Aufsichtsbehörden: Konkrete Vorgaben zu Webtracking

Die DSK hat eine neue Orientierungshilfe zum Webtracking veröffentlicht. Wir fassen die wesentlichen Ansichten der Aufsichtsbehörden zum Thema Webtracking für Websitebetreiber zusammen.

Nachgereichte Begründung

Das Gremium der deutschen Datenschutzaufsichtsbehörden, die sogenannte Datenschutzkonferenz (DSK), verunsicherte mit einer Stellungnahme im April 2018 die deutsche Wirtschaft mit der Feststellung eines Einwilligungserfordernisses für Webtracking ohne nähere Begründung (wir berichteten hierzu kritisch). Diese wurde nunmehr mit der „Orientierungshilfe der Aufsichtsbehörden für Anbieter von Telemedien“ nachgereicht.

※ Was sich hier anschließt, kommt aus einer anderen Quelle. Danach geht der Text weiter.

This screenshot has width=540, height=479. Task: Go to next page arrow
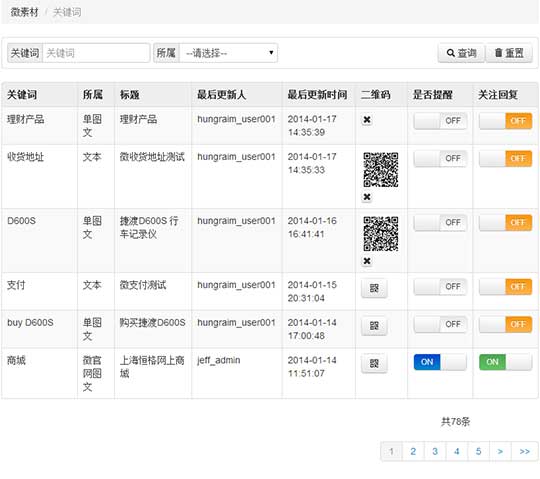500,451
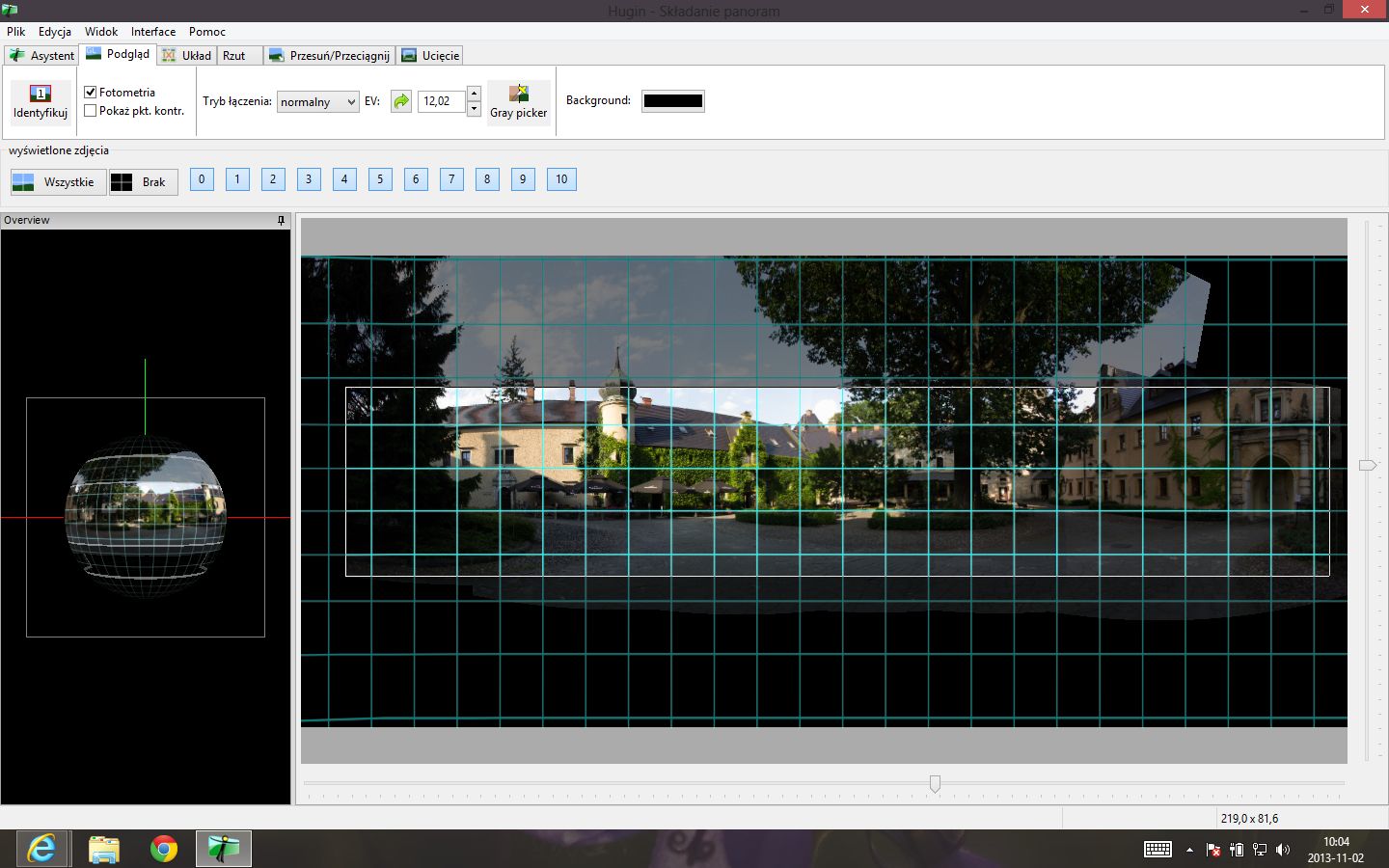Activate the Gray picker tool
The image size is (1389, 868).
pyautogui.click(x=519, y=102)
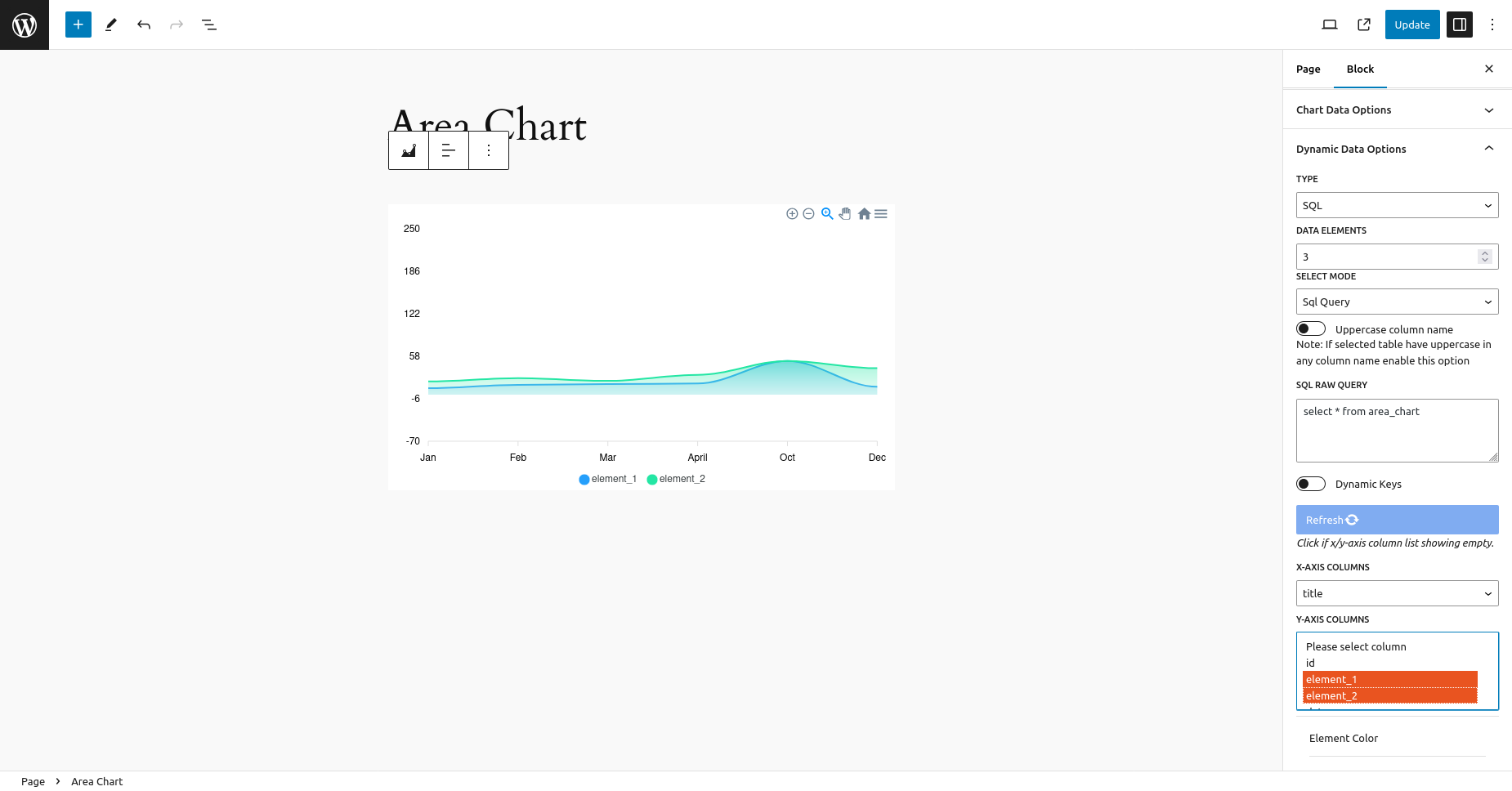Click the chart block icon in block toolbar

[408, 150]
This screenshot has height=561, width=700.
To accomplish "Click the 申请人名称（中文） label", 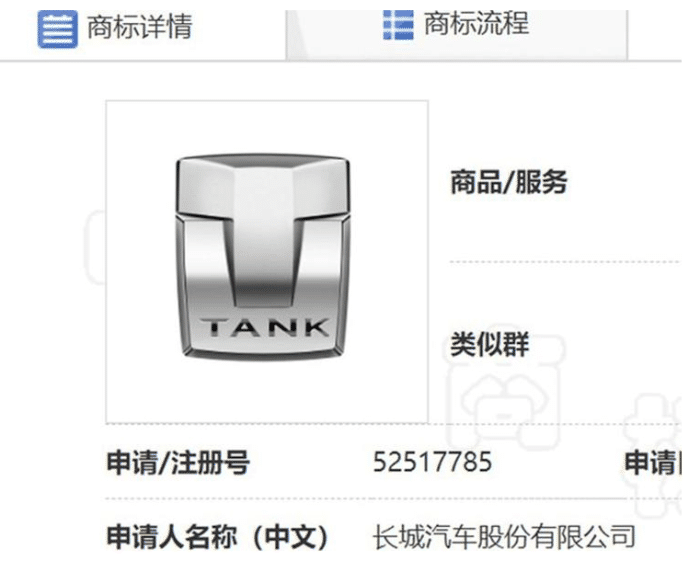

In der Orientierungshilfe beschreibt die DSK, weshalb nach Ihrer Ansicht in der Vielzahl der Fälle das Webtracking im Internet einwilligungsbedürftig sein wird, was von Websitebetreibern, die Webtracking betreiben, erwartet wird, und welche rechtlichen Erwägungen hinter diesen Erwartungen stehen. In der Summe schaffen die Aufsichtsbehörden hiermit begrüßenswerte Klarheit, versäumen es jedoch leider, an wichtigen Stellen für weitere Klarheit zu sorgen und schaffen mit Ihren fragwürdigen Äußerungen zur Pseudonymisierung sogar neue Rechtsunsicherheit.

Rechtlicher Hintergrund

In § 15 Abs. 3 TMG wird das Nutzertracking in Telemedien erlaubt, wenn eine Widerspruchsmöglichkeit vorgesehen wird. Es ist somit nach dem Telemediengesetz (TMG) nicht erforderlich, für Nutzertracking Einwilligungen einzuholen (sog. Widerspruchslösung). Zum Verständnis:

  • Widerspruchslösung: Tracking darf zunächst stattfinden, bis Widerspruch des Nutzers erfolgt.
  • Einwilligungslösung: Tracking darf erst stattfinden, wenn Nutzer hierzu vorher einwilligt.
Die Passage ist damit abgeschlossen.